Look for a new post every Sunday. My hope is you find encouragement, wisdom for real life moments, and share them with others who may benefit from any of the posts.

Loving Yourself: A Journey of Faith and Self-Discovery

Recently, I began keeping a gratitude journal, and I highly recommend it. It helps focus your heart and mind on the positive aspects of life. The journal includes both daily and weekly activities. Interestingly, the weeks I find hardest to complete the weekly activity aren’t the ones you’d expect, which is quite revealing.

Some activities come easily, like describing my inner critic and the negative messages I combat. I finished that one five days early. However, when it asked me to write about what I liked about myself, it took me all week. The following week, I realized I had completely overlooked the last line asking for things I admire about myself. It was blank, which sadly reflects reality.

I’m not sure why it’s so hard to love myself. Maybe it’s because I live in my own head and know myself better than anyone else. Well, God knows me better, but I know myself and don’t like what I see. I dislike my weaknesses, my patterns, and tendencies that cause grief to myself or others. I don’t like that I have to constantly choose to be better because what’s natural isn’t the best.

I’ve told people before that if there’s anything good in me, it’s God. Everything else, all the bad, is me. I saw myself as completely unlikable and found it hard to imagine that God could even love me. Now I know it’s ridiculous and a form of self-loathing. The truth is that it’s hard to explain when or why I came to this conclusion that I’m all the detestable parts, and that there is nothing good in me. Regardless of the cause, it’s a real struggle for me, and I know I’m not the only one. Even as a believer with faith in the Lord, willing to forgive and love others, I find it nearly impossible to feel that way towards myself.

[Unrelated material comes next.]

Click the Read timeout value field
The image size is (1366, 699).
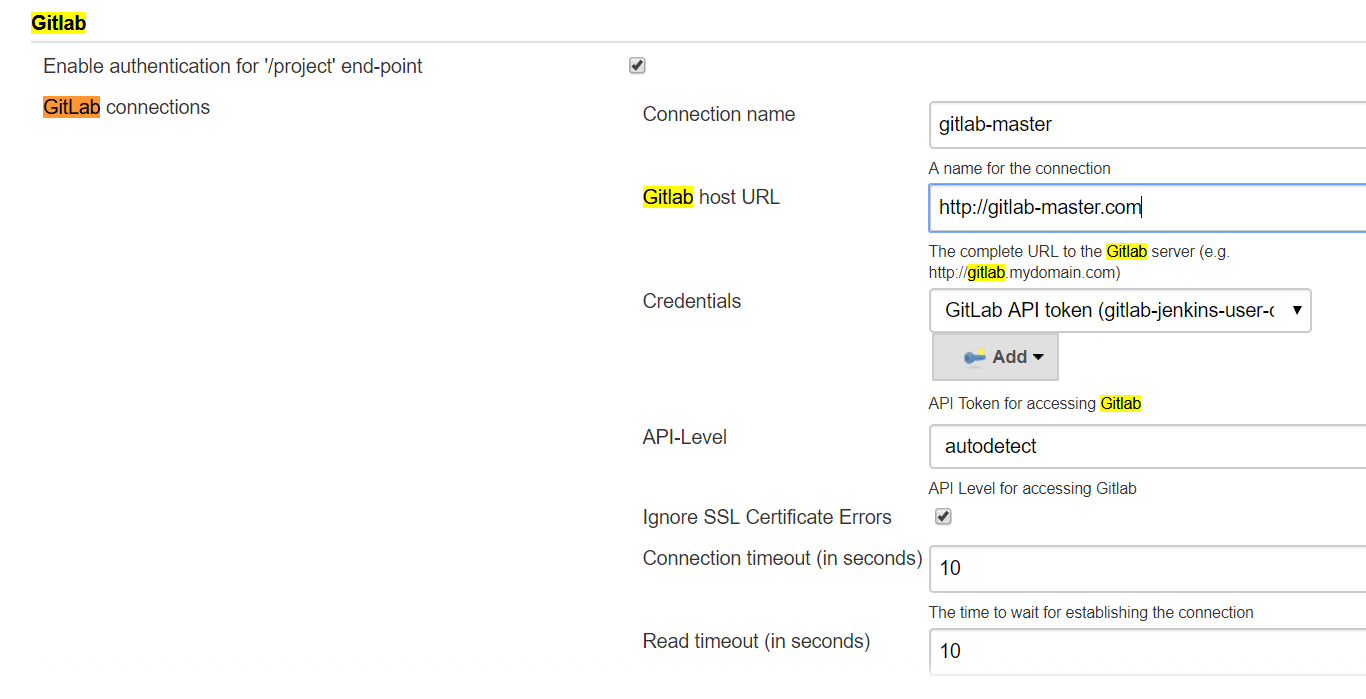1100,651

Recently, I had to contemplate what my younger self would think about who I am now. I didn’t like the answer that echoed in my mind. I think she’d be disappointed in me. I’m not where I thought I’d be, and I’m not who I thought I would be. I want to be clear, sharing this with you all is not easy. This is not something I am proud of. I’m being brutally honest here and baring my scarred soul for all to see. The vulnerability of being absolutely transparent in this moment is scary but also freeing. I needed to admit this truth to myself and recognize that perhaps my perception of myself is wrong. I’m acknowledging that I have a problem with self-contempt and harsh judgments towards myself.

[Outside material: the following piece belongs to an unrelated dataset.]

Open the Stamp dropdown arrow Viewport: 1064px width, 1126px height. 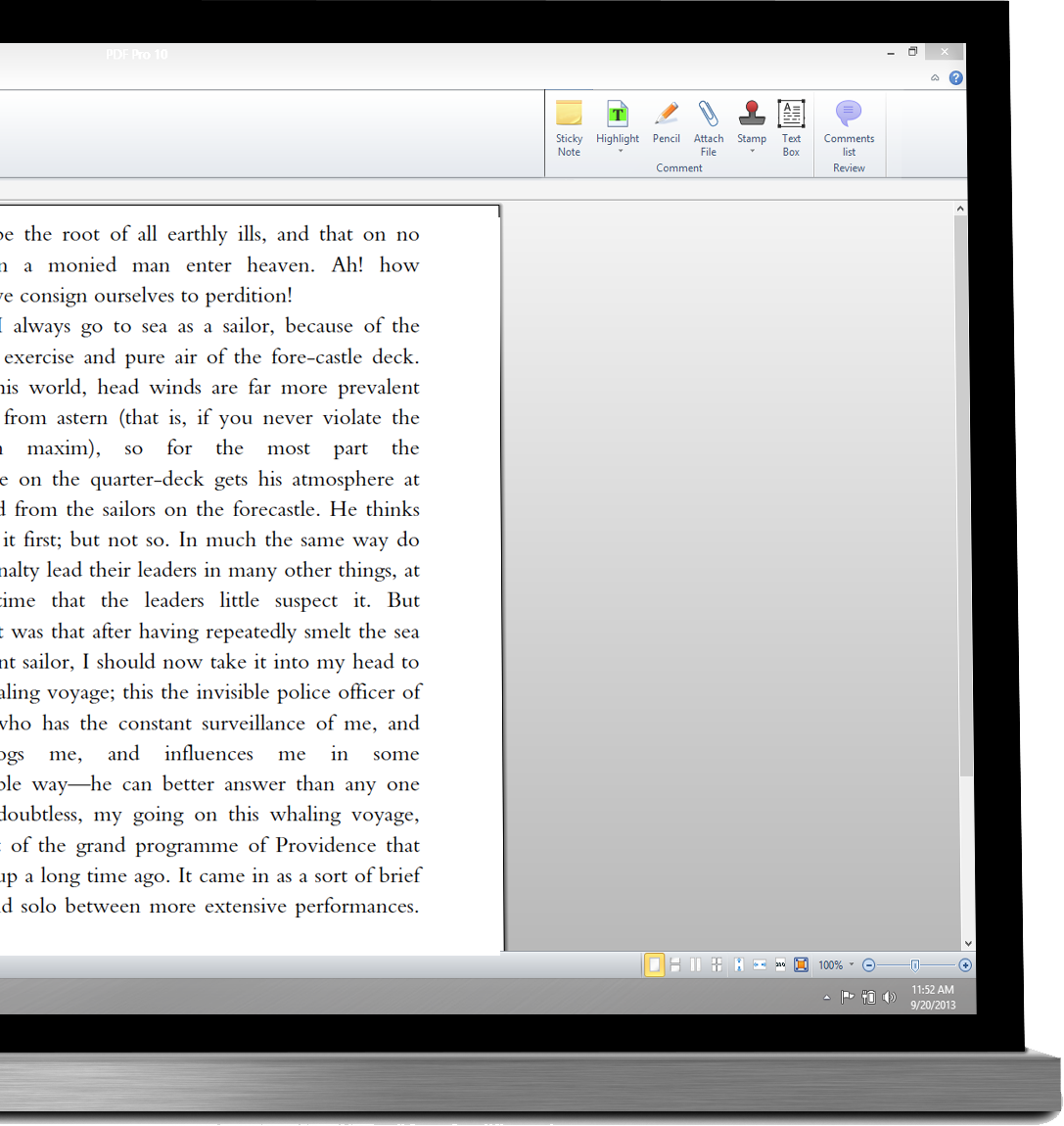(752, 152)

On that same page of my gratitude journal that asked what I like about myself, it asked me to ask my family and friends what they thought I was great at. It didn’t take them a week to respond. My children and a few friends were happy to share their thoughts. Straight from my gratitude journal, they think I’m great at friendship, being a mom, leadership, music, cooking, organizing, being a daughter, sister, confidant, worshipper, communicator, listener, joy-bringer, and fun to be around. They also said I’m a great person. I’m not telling you this to boast but to point out that how others see us is often entirely different from how we perceive ourselves.

If you, like me, struggle with insecurity or have high expectations of yourself that you haven’t met, maybe you shouldn’t look at yourself through your own eyes. Just because you perceive it that way doesn’t mean it’s true. Maybe I’m not as wonderful as my friends think, but I’m certainly not as unlovable and not good enough as I think. Maybe my younger self would have liked me. Maybe she’d be proud that I’m resilient, that despite heartbreak and tested faith, I still love and believe. So, I need to choose to love myself today. I need to see myself through someone else’s eyes. Sometimes, it’s okay to find love on the outside and bring it in.

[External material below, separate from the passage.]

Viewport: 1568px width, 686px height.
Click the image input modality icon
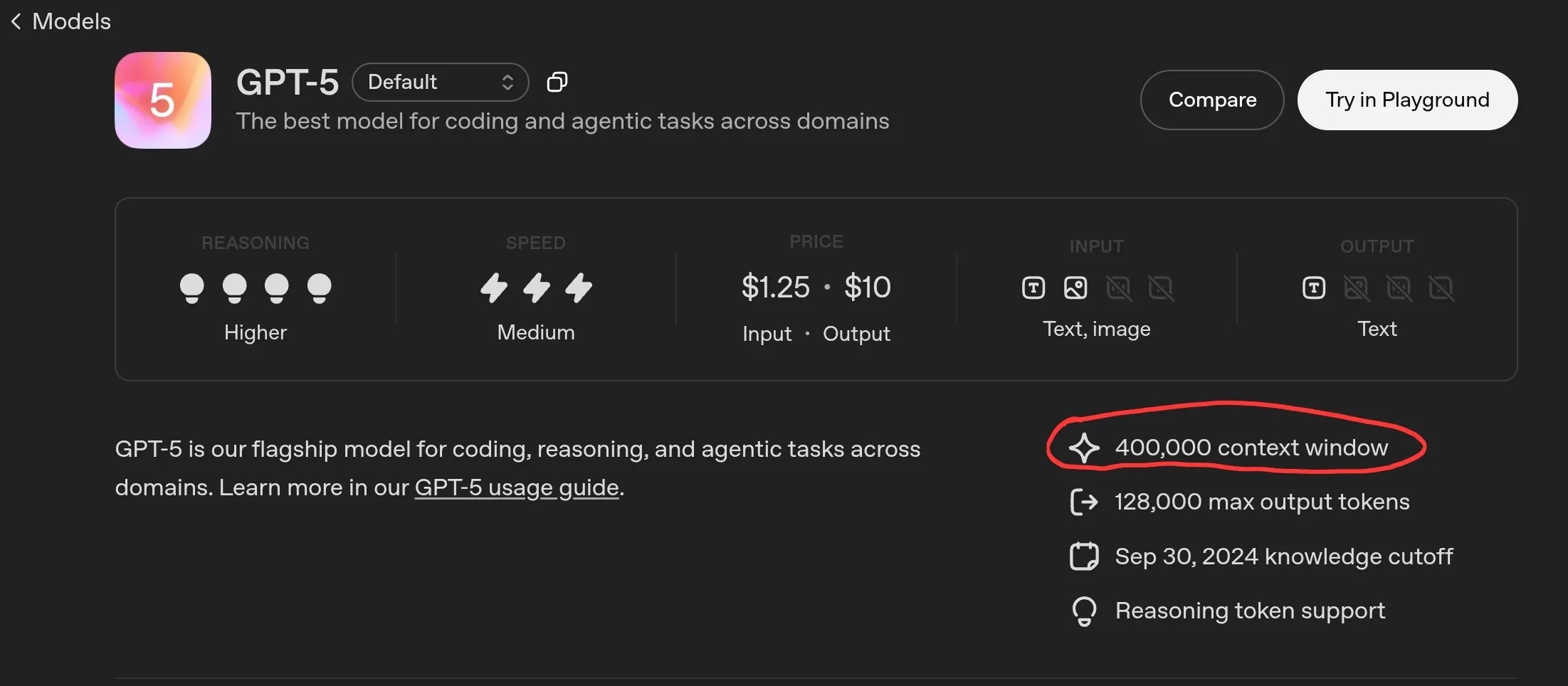pos(1075,288)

None of us truly loves everything about ourselves. We’re our worst critics because we see and hear every mistake. Instead of beating yourself up, minister to yourself. Be kind and patient with yourself. Have compassion and forgiveness for yourself. I pray you find healing from self-loathing, that you have the courage to offer yourself the same patience and tolerance you give others. Embrace yourself and recognize that God enhances the good in us. Some of the good in you is you, not just God. He didn’t just give you weaknesses; he gave you strengths too. You are worth loving, you are God’s beloved creation, so love yourself today!